*О ЗАДАНИИ:* Напишите продолжение очерка «Три дня в Ясной Поляне», начиная сразу после последнего приведённого предложения.

*ТЕКСТ ДЛЯ ЧТЕНИЯ:*
Буайе П.: Три дня в Ясной Поляне

Три дня в Ясной Поляне 

29 июля 1901 г.

Я нахожусь в конце высокой березовой аллеи; направляюсь к площадке, окружающей дом, на которой в хорошую погоду происходят семейные трапезы, и вдруг вижу перед собой Толстого. Он поднялся с шезлонга, на котором лежал,— и вот он передо мной; он стоит, слегка опираясь на трость, протягивает мне руку, поздравляет с благополучным прибытием и сам представляет меня своей дочери Марии Львовне, с которой я еще не был знаком, своему зятю, князю Оболенскому, доктору, который лечил его с самого начала болезни, а теперь, вполне успокоившись, собирался вернуться в Москву.

*ВЫБОРКА ДАННЫХ:*
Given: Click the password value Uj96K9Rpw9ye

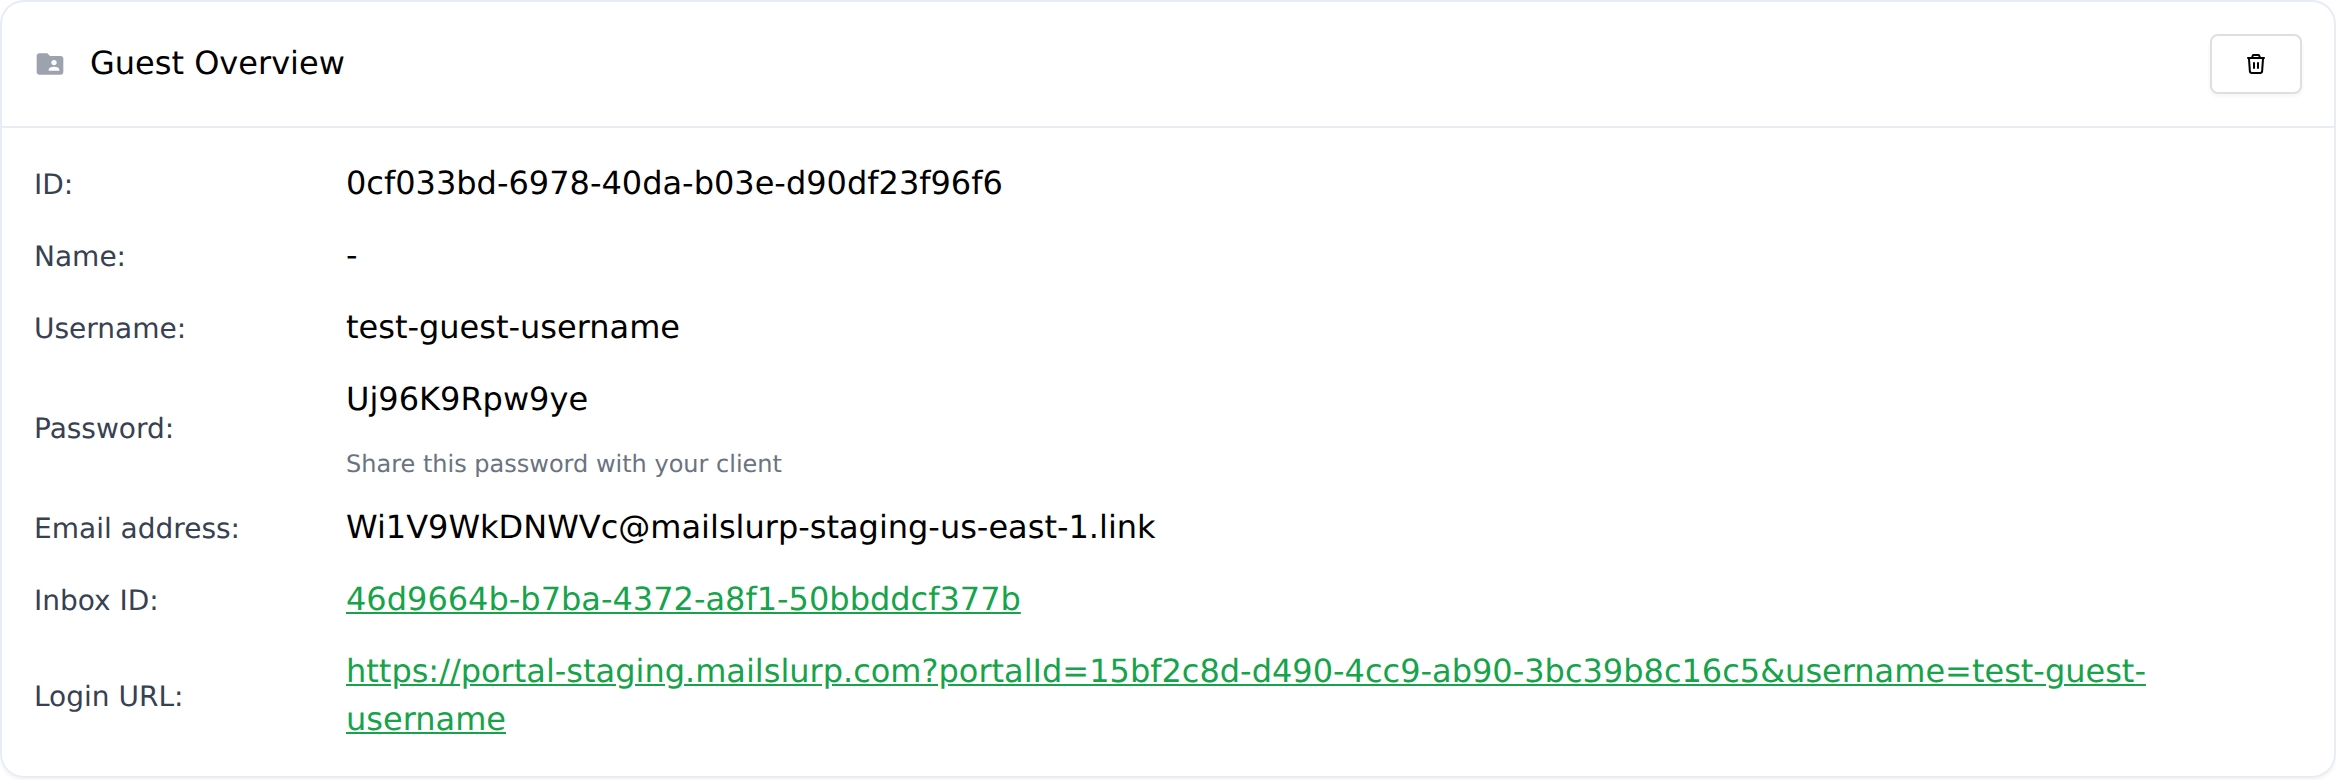Looking at the screenshot, I should tap(466, 399).
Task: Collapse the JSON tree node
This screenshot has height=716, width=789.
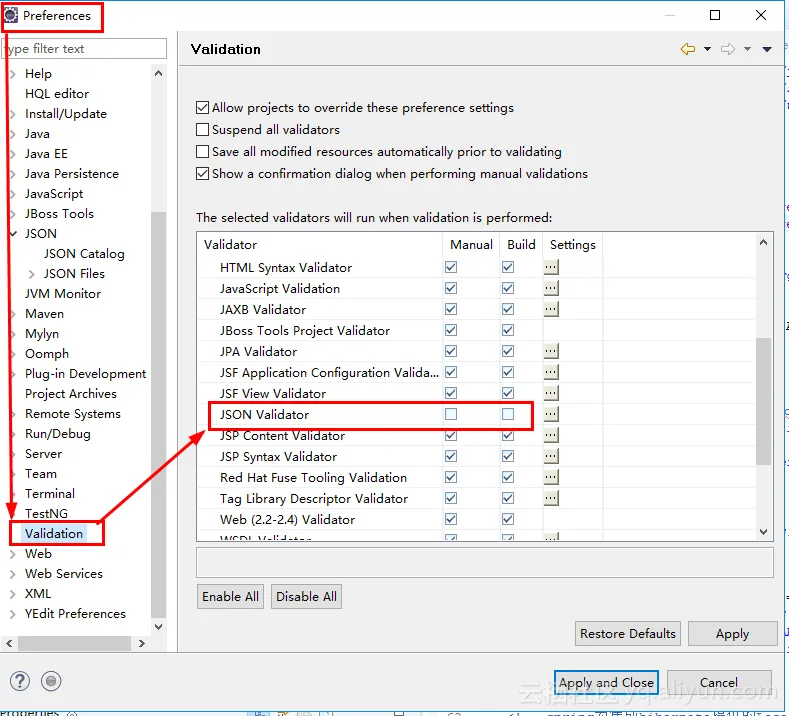Action: click(x=13, y=234)
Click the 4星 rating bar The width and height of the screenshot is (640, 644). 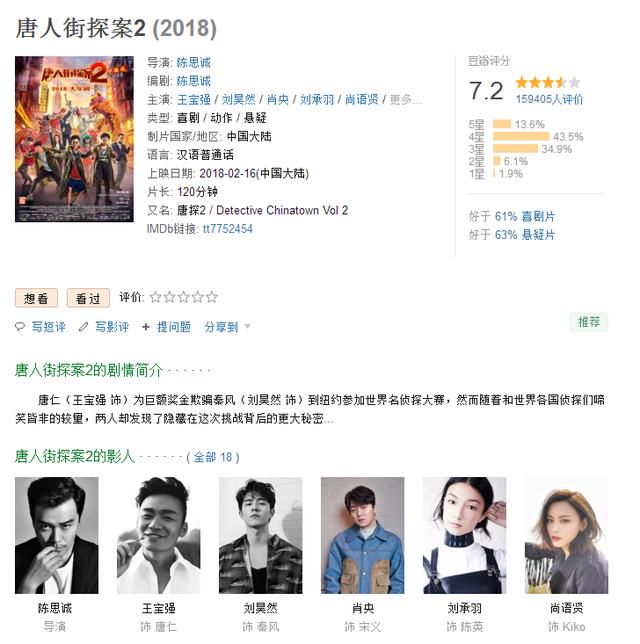[521, 136]
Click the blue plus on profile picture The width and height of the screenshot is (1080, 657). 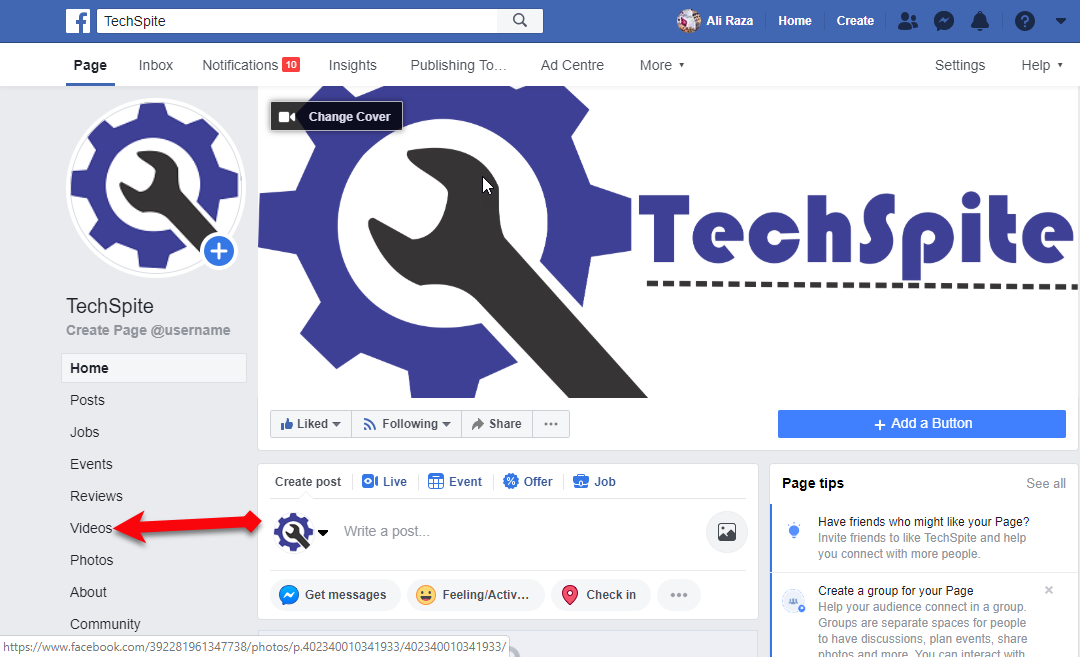(x=219, y=251)
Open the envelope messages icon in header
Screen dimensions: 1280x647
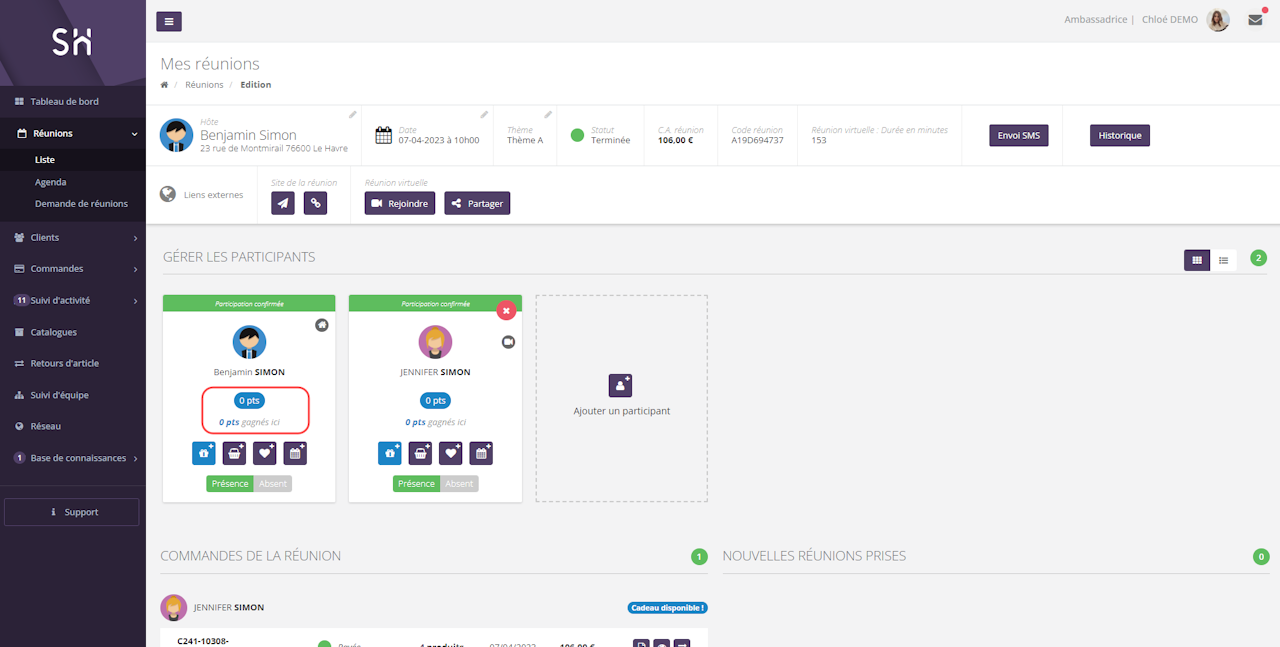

*ОТВЕТ НА ЗАДАНИЕ:*
Лев Николаевич похудел; черты лица его заострились; морщины, бороздящие лоб, стали глубже, спина сгорбилась, плечи, побежденные приступами удушья, как будто немного сузились1. Но в целом его фигура не изменилась: походка осталась такой же легкой, удивительно мягкой и четкой; в руках с тонкими запястьями ни малейшей дрожи; глаза, «маленькие бесцветные глаза, глубокие и подвижные», по-прежнему смотрят на вас прямо из-под густых, почти белых бровей; пожалуй, только голос — менее полный, менее уверенный — выдает семидесятитрехлетний возраст этого гиганта. Да, это человек, выздоравливающий после тяжелой болезни, но никак не старик…

Я еще не успел расспросить его о новостях, как он уже начал говорить о Франции, о наиболее видных писателях, о недавно появившихся французских произведениях. «Мне присылают много книг,— говорит он,—может быть, из числа тех, которые плохо распродаются. Я ищу шедевр и не нахожу его».

30 июля 1901 г. Вечером за чаем.

«Поговорим о вашей современной литературе,— говорит мне Толстой.— Мне в ней не все понятно. Очень часто она кажется мне лишенной специфически французских качеств, жара убежденности, пылких рассуждений, ясности.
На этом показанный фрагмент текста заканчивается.